15. ASSIGNMENT AND SUBCONTRACTING: Any assignment by either party of any of its rights or obligations under this Purchase Order without prior written consent (which shall not be unreasonably withheld) of the other party shall be null, void and without force or effect. Supplier shall not subcontract the Work or any portion thereof without the prior written consent of Ryder.
16. GOVERNING LAW, VENUE AND COMPLIANCE WITH LAWS: This Purchase Order shall be construed according to the laws of the state and/or province, if applicable, appearing in the “Ship All Items To” area of the Purchase Order and/or as set forth in Ryder’s Network. Supplier hereby consents and submits to the jurisdiction of the state and federal courts in the State of Florida in all questions and controversies arising out of this Agreement. Supplier (and the Work to be furnished hereunder) shall comply with all applicable national, state, and local laws and with all applicable rules, regulations and orders issued thereunder, including without limitation all hiring and contracting laws. Supplier shall furnish Ryder with such certificates of compliance with all applicable laws, ordinances, rules, regulations and orders as Ryder may from time to time reasonably request. Supplier shall bear the expense of compliance with all applicable laws.

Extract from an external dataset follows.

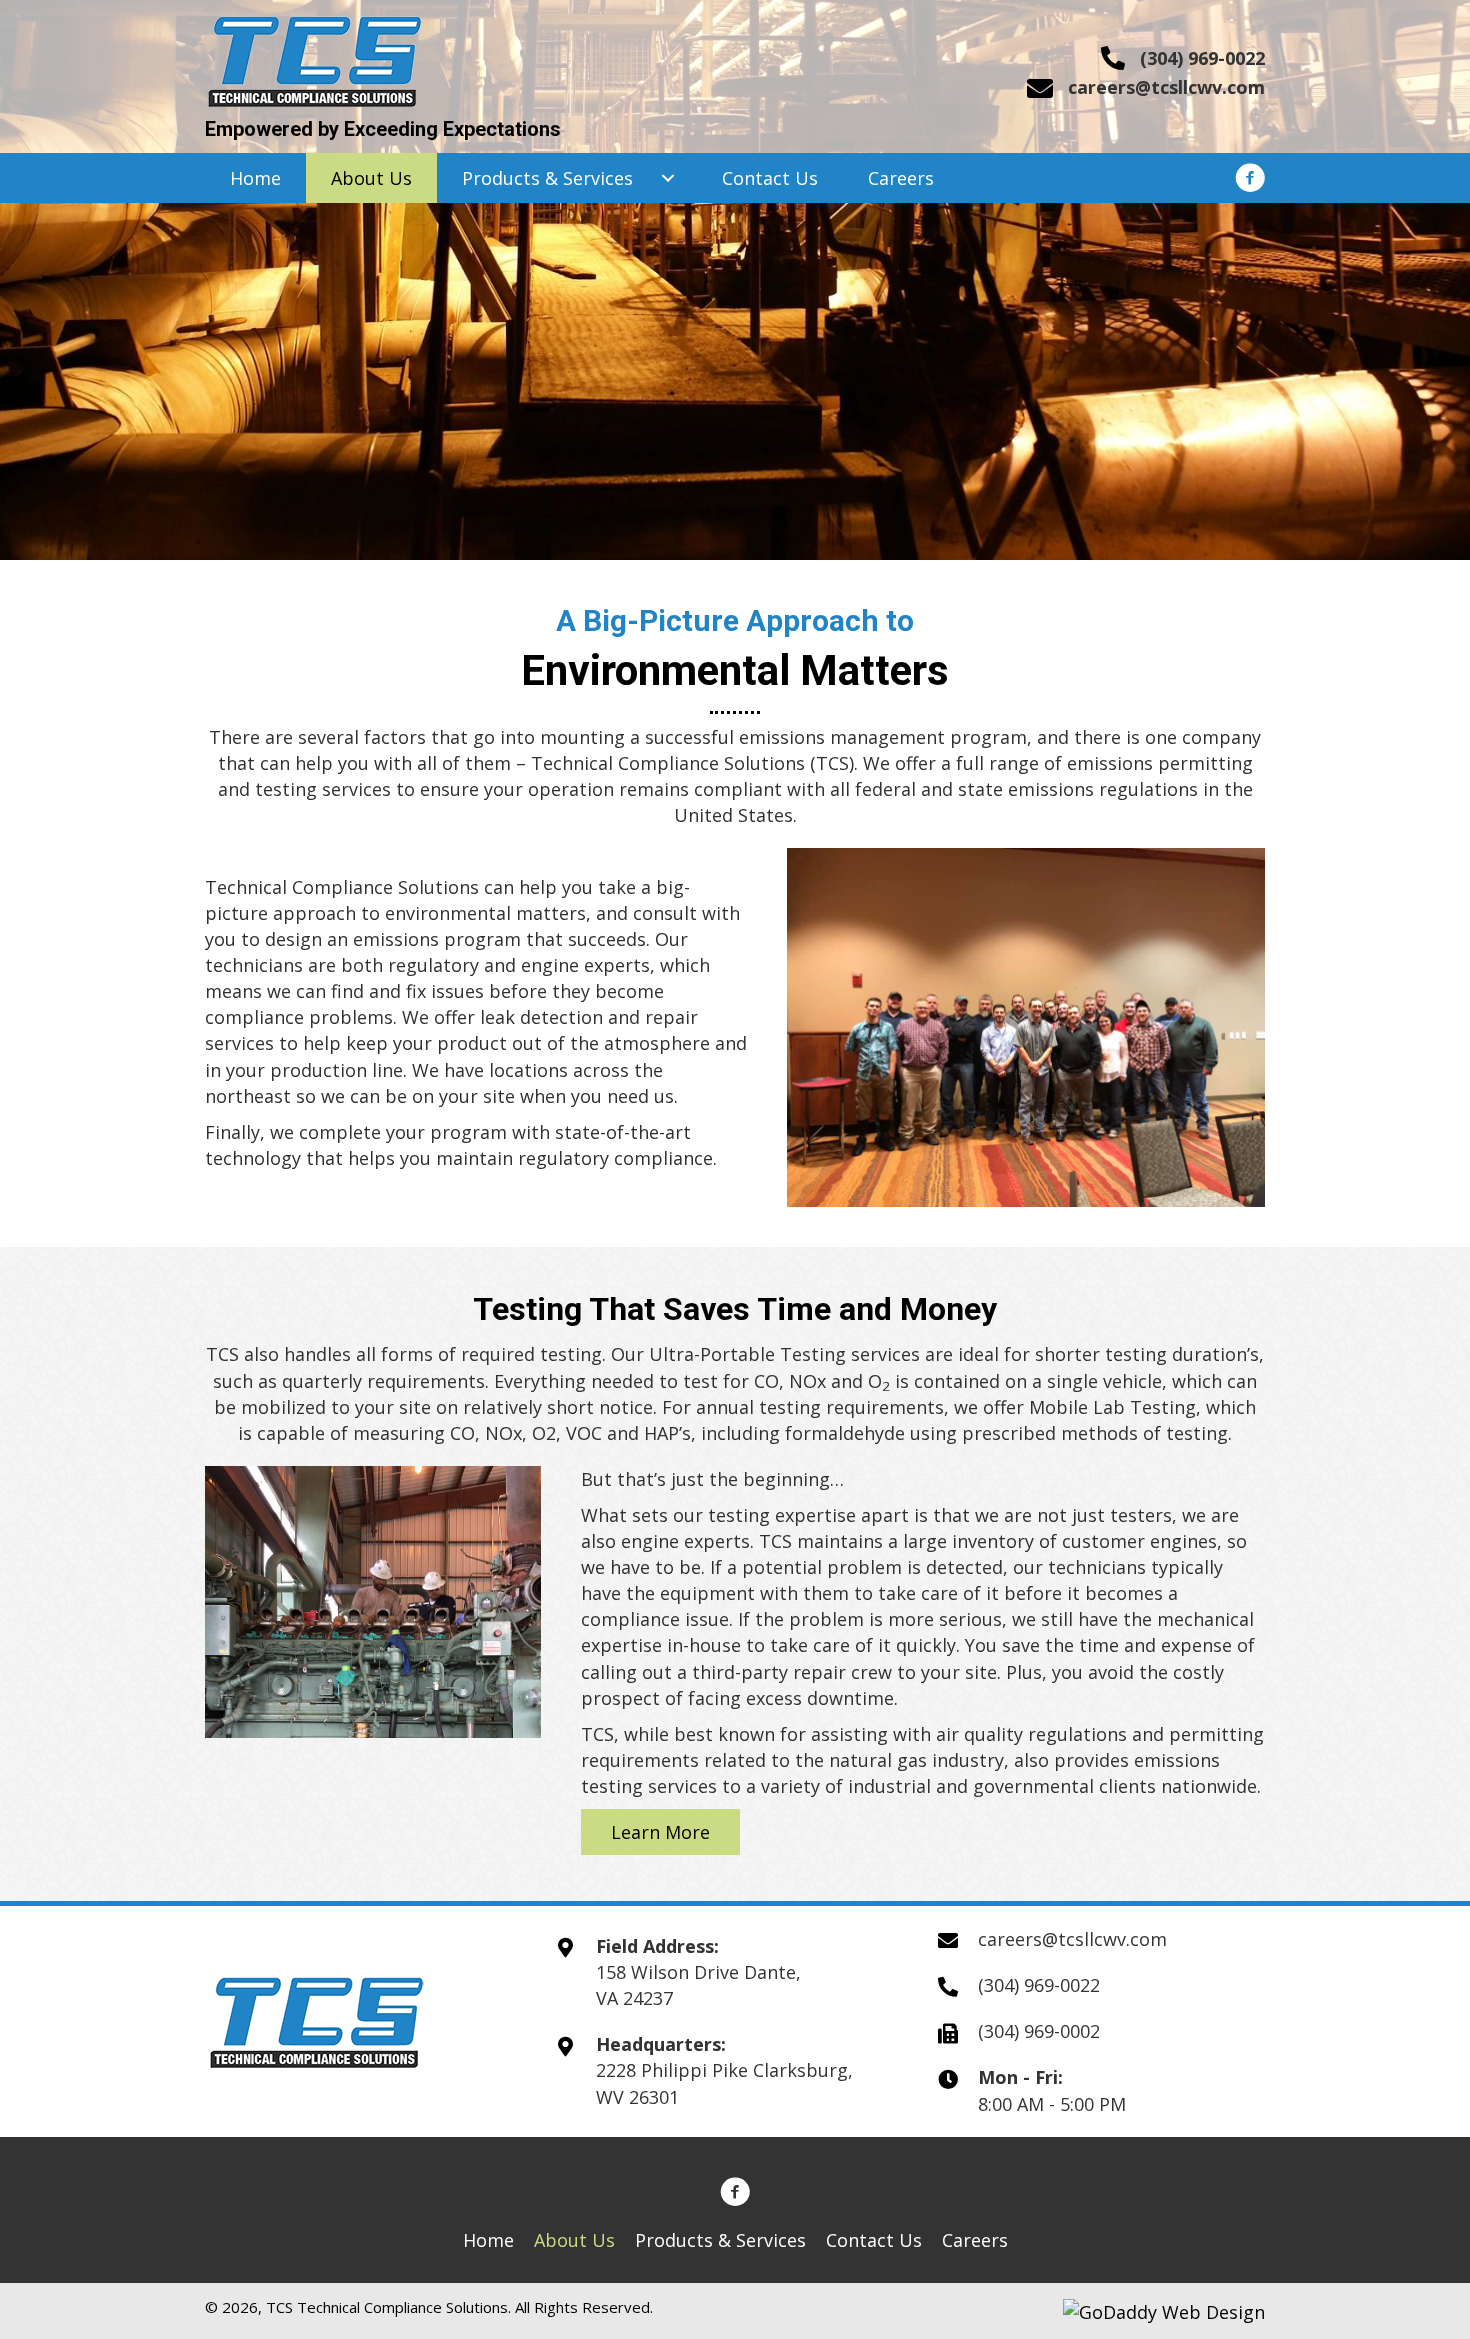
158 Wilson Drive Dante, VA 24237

17. NO WAIVER; MODIFICATIONS AND SEVERABILITY: The failure of either party at any time to require performance by the other party of any provision of this Purchase Order shall in no way affect that party's right to enforce such provisions, nor shall the waiver by either party of any breach of any provision of this Purchase Order be taken or held to be a waiver of any further breach of the same provision. The terms and conditions of this Purchase Order, and any attachments hereto signed by the parties, constitute the entire agreement between the parties, and any modification of this Purchase Order shall be in writing and signed by both parties. It is expressly understood by Supplier that no substitutions or excess quantities of materials or increase in the price of any portion of the Work will be allowed without the prior written consent of Ryder. The receipt by Ryder of any quotation form,
sales confirmation or other document from Supplier shall not, in the absence of a written acknowledgment by Ryder expressly agreeing to the same, change in any manner or add to the terms and conditions hereof. If any one provision of these terms is determined by a court of competent jurisdiction to be in violation of applicable law, such term shall be of no force and effect to the extent of such violation without otherwise invalidating the other terms herein.
18. EQUAL OPPORTUNITY AND AFFIRMATIVE ACTION: Provider and Ryder both affirmatively state that they are equal opportunity employers and recognize the commitment of the other in this area. Contractor and subcontractor shall abide by the requirements of 41 CFR Part 60-1-.4(a), 60-300.5(a) and 60-741.5(a). These regulations prohibit discrimination against qualified individuals based on their status as protected veterans or individuals with disabilities, and prohibit discrimination against all individuals based on their race, color, religion, sex, sexual orientation, gender identity, or national origin. Moreover, these regulations require the covered prime contractors and subcontractors take affirmative action to employ and advance in employment individuals without regard to race, color, religion, sex, sexual orientation, gender identity, national origin, protected veteran status or disability. Failure to abide by this paragraph will be treated as a breach of the terms of this Agreement.